Der Verkaufsschlager hört auf den Namen Brutus, stammt aus dem Hause Hifonics, deren schlichter Wahlspruch bescheiden: "Die Kraft der Götter" lautet. Das Prunkstück im Programm ist Das Boxen-Ensemble "Zeus". Der Göttervater kommt im Doppelpack daher und fönt Frisuren mit 2.000 Watt. André Stockemer am Stand von Internet-Hifi-Anbieter eho2003 empfiehlt dazu unbedingt noch die passende Endstufe , Hifonics X3 in den Dimensionen eines Campingtisches für den Schnäppchenpreis von 299 Euro. Desweiteren weist der Fachverkäufer darauf hin, dass bei so viel Bumms das Bordnetz arg strapaziert wird. Es empfiehlt sich also eine zweite Gel-Batterie.

In Punkto Leistung dürfte wenig über den Rolls Royce Dragster gehen, der 2.000 PS entwickelt und Tempo 200 in sieben Sekunden erreicht. Nur sein Hubraum von 9,5 Litern ist noch ein bisschen mickrig gegen die Macht der Streitkräfte. Die Bundeswehr versucht neue Rekruten zu akquirieren, in dem sie die Messebesucher in einem Fuchs-Spürpanzer Platz nehmen lässt. 12,7 Liter hat der Panzer-V8 zu bieten, allerdings müssen wir übers Leistungsgewicht noch reden: 16,6 Tonnen bei rund 440 PS? Kein Wunder, dass das Ding nur 105 Sachen schafft.

325 km/h an jeder Ecke

Wenn sie wirklich wollen, holen schon die Golf-Tuner mit einem entsprechend großen Garrett-Lader 440 PS aus einem Zweiliter-TFSI. Das Turbo-Zentrum Berlin wirbt jedenfalls schon mit 397 PS – total standfest natürlich. Um bei der Königsklasse der Acht- bis Zwölfzylinder-Fraktion Staat zu machen, sollten schon 700 PS aufgeboten werden. Topspeed-Versprechen von 325 km/h findet man an jeder Ecke, die schafft sogar das skurrile Hemi-Trike aus der US-Dragster-Szene mit seinen 1.200 PS.

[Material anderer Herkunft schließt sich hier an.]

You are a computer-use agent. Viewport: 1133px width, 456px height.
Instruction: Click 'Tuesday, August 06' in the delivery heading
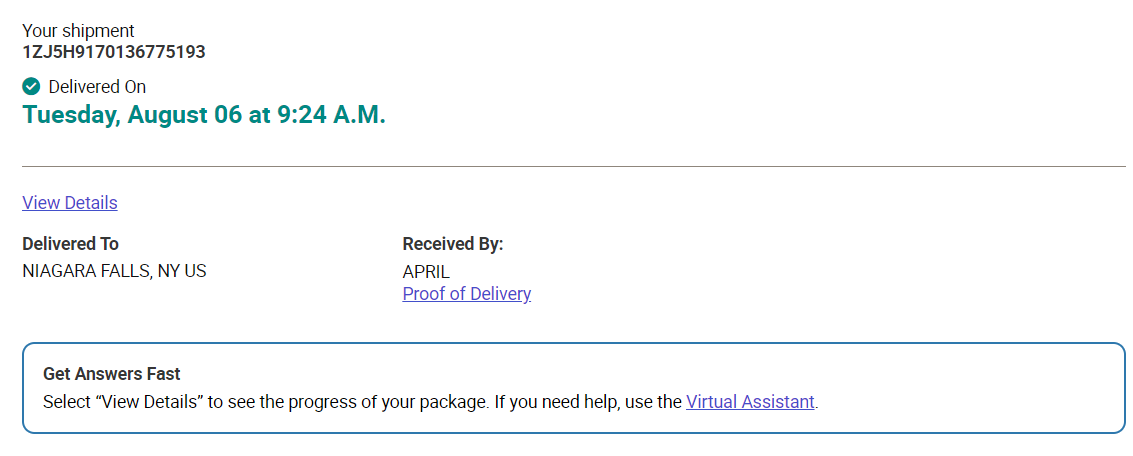click(132, 114)
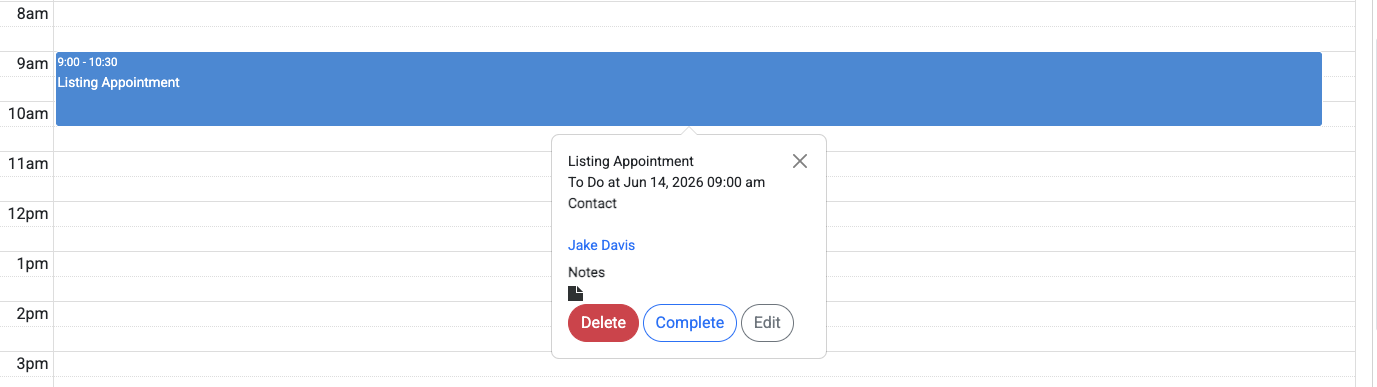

Wir müssen noch über Beschleunigung reden. Er ist zwar schon ein Methusalem, und so richtig erfolgreich war er auch nie, aber auch ein Vierteljahrhundert nach der Abschaffung der Gruppe-B in der Rallye-Weltmeisterschaft wirkt das Flügelmonster Audi Quattro E2 noch Ehrfurcht gebietend. Mit seinen 600 PS und PDK-Doppelkupplungsgetriebe schoss er schon den noch voll im Saft stehenden Walter Röhrl in 2,8 Sekunden von null auf 100 - auf Schotter wohlgemerkt.

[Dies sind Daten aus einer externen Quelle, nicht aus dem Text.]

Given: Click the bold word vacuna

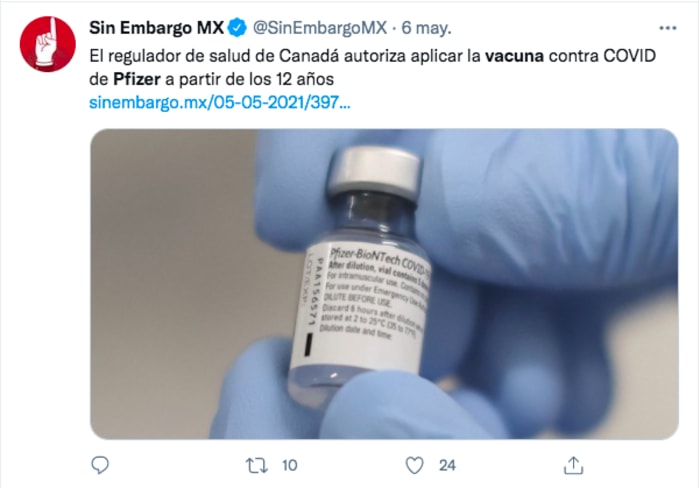Looking at the screenshot, I should click(x=514, y=56).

In der Drehmoment-Disziplin haben allerdings alle Benzinvernichter das Nachsehen gegen ein Elektroauto: Der Brabus High Performance 4WD Full Electric kommt zwar im biederen Gewand einer E-Klasse-Limousine daher, liefert aber mit vier Radnabenmotoren unfassbare 2.400 Newtonmeter.

Hummer H2 mit 24-Zöllern

Apropos unfassbar: So ein Techart-Panamera mit 22-Zoll-Rädern ist ja schon ganz nett, aber der Hummer H2 in Halle 3 steht auf 24-Zöllern. Damit dürfte er der klare Punkt-Sieger sein, aber nur, weil man bei der Wheels Company nicht wirklich Ernst gemacht hat. "Wir haben Größen bis 22 Zoll dabei", sagt der Verkäufer, schwört aber, man habe im Programm durchaus 32-Zöller für den Gangster-Rapper von Welt zu bieten. Bei einem Audi A6 habe man schon 24 Zoll untergebracht. "Da war aber am Fahrwerk schon ein ziemlicher Umbau nötig und die Reifen haben wir aufgeklebt, damit die überhaupt die Luft halten" sagt der Verkäufer stolz.

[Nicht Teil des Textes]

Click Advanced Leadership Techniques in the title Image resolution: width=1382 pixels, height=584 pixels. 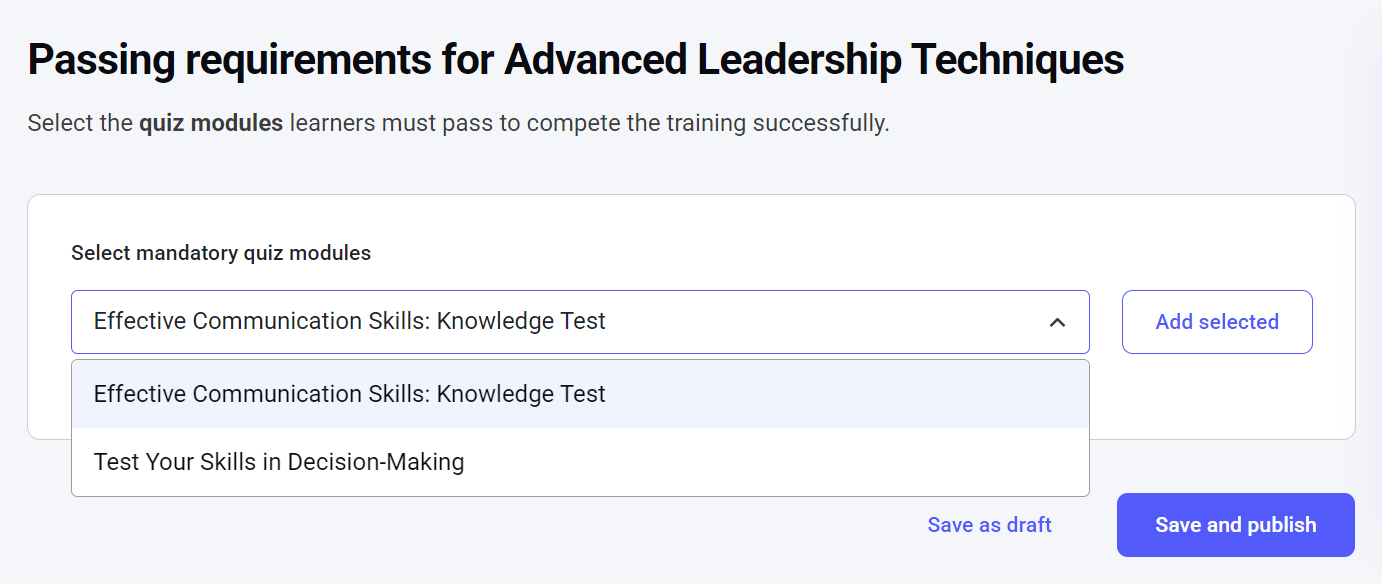(x=813, y=60)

In Halle 1A praktiziert man eine Null-Toleranz-Politik. Maximale Radgröße bei minimaler Bodenfreiheit heißt die Devise. Den Tieferlegern ist tragischerweise auch ein historischer Audi 100 zum Opfer gefallen. Wer seinen Polo oder Corsa nicht zu Boden bringt, der lackiert ihn mit mysthischen Motiven. Die Bandbreite geht vom Husky bis zum Antlitz der Medusa, deren Blick einst jeden in Stein verwandelte. Der wahre Essen-Fan mag sich da fragen: Hätte es nicht auch Karbon sein können?